SOP - Setting the user rights in Windows 11

Note:

This SOP was prepared and tested on the computer with Windows 11 Pro operating system (English localization), with the latest updates (as of 16.12.2022) installed.

The whole process described in this walk through has to be performed by a person who has the system Administrator rights (for example a company IT worker). It assumes that the computer is freshly installed with no user accounts other than the administrator one. Clarity is supposed to be already installed. In case that user accounts are already present, (for example computer is connected to domain with domain user accounts), the IT worker performing following steps needs to apply following procedure to already existing user accounts.

  • Open the Computer Management window, navigate mouse cursor over the Windows icon of the Windows Start Menu and click right mouse button to invoke context menu and select Computer Management item. The Computer Management window will open. Navigate to item Users available under Local Users and Groups item.

    • Computer Management

  • Create a new computer user:
  • Click on Action command (or invoke context menu using right mouse button) and select New User.... Fill in all empty fields in the New User dialog set password and its setting based on policy of the organization where Clarity is installed and click Create button.

    • Create New User

  • Repeat this procedure for each additional user you want to add.
  • Create a group for all user accounts that will use Clarity

    • Note:

    It is not necessary to create a group for the users. It is recommended to do so if there are multiple users that are going to work with Clarity, but it is always possible to set necessary access rights directly for user accounts.

  • Creating group is similar to user creation. Navigate to Groups available under Local Users and Groups section.
  • Use Action - New Group name it and add description. Then click Add to manage members.

    • Users Group

  • Click Advanced in Select Users dialog. Select User (Advanced) dialog is opened.
  • Click Find Now and select all users you want to add from Search results: list at the bottom of the dialog.
  • You can check which users are members of the group in the group properties.
  • Then it is necessary, to perform first login for all newly created users. This step is compulsory and must be performed in this stage and not later. Performing the logging later may compromise all settings performed later and threaten the "electronic" security of all records created by Clarity.

Note:

During the first login, the newly created users are automatically added to the Authenticated User group which is done by the operating system by default. In order for Clarity to function under GLP, the Authenticated User must not have access to Clarity subfolders and thus this group must be deleted (which is explained in the steps below).

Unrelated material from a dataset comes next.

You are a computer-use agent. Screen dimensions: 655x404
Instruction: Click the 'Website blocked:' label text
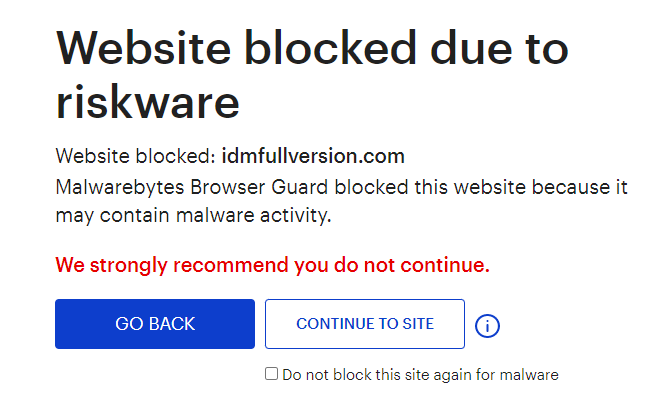point(136,156)

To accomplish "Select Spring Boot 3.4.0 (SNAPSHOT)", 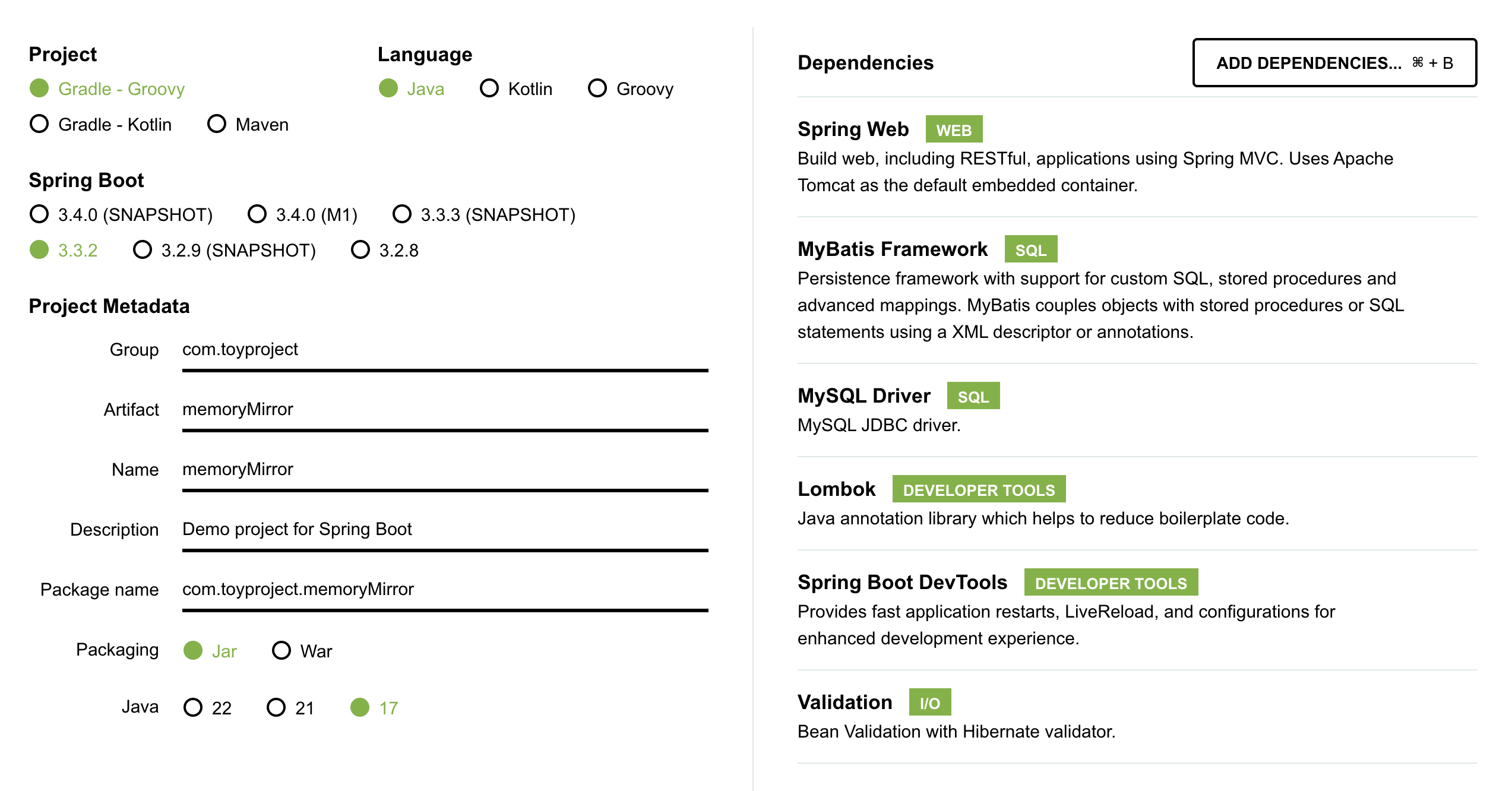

  • Then local Administrator with administrator privileges has to login on the operating system and continue with following steps.
  • Find the directory where Clarity is installed using. If DataFiles subfolder is meant to be located outside of its default place, check that the it is properly setup by using System Directories in Clarity.
  • Change the privileges for the user accounts you added earlier for the subfolders Cfg, DataFiles (wherever DataFiles subfolder is located) and Bin:
  • Right-click on the subfolder Cfg and select the Properties command from the context menu.
  • Switch to the Security tab.
  • Select Advanced and window Advanced Security Settings for Cfg opens.

    • Cfg Folder Security Properties

    Advanced Security Settings - Initial state

  • Click Change permissions button which will invoke new window for settings of permissions. Click Disable inheritance button and new Block inheritance window will be invoked. Click Remove all inherited permissions from this object option which will result in cleared out Permission entry in Advanced Security Settings for Cfg window.

    • Block inheritance

    Advanced Security Settings - No Entry

  • Click the Add button which will invoke new window for settings of the permissions. Click Select a principal to open Select User or Group dialog.

    • Permission Entry

  • Click Advanced... to open advanced dialog view.

    • Select User - Initial

  • Click Find Now and select the group you created for Clarity users. If you didn't create any select individual accounts.
  • Click OK in the Select User of Group (Advanced) and Select User of Group dialogs.

    • Select User - Advanced

    Select User - Final

  • Select necessary permissions for user accounts of the users who should run Clarity according to the image below.

    • User Permission Entry

  • Repeat this procedure for Administrator user account and SYSTEM. Both should have all privileges.

    • Administrator Permission Entry

  • Final security settings for Cfg is displayed in image below.

    • Advanced Security Settings for the Cfg Folder

  • If needed the settings can be reviewed for respective users/group from the Security tab in Cfg Properties window.
  • Repeat this complete procedure for DataFiles folder for user group (all user accounts of users who should run Clarity) and local Administrator user account in completely same manner (SYSTEM permissions are not required here.)

    • Advanced Security Settings for DataFiles Folder

  • Repeat this complete procedure for Bin folder for user group (all user accounts of users who should run Clarity), local Administrator user account, and SYSTEM in the similar manner. Be careful as permissions setting for users is different (SYSTEM and local administrator both require full control).

    • User Permission Entry for Bin Folder

    Advanced Security Settings for Bin Folder

  • All user accounts of users who should run Clarity can create shortcut of Clarity on the their respective Desktop.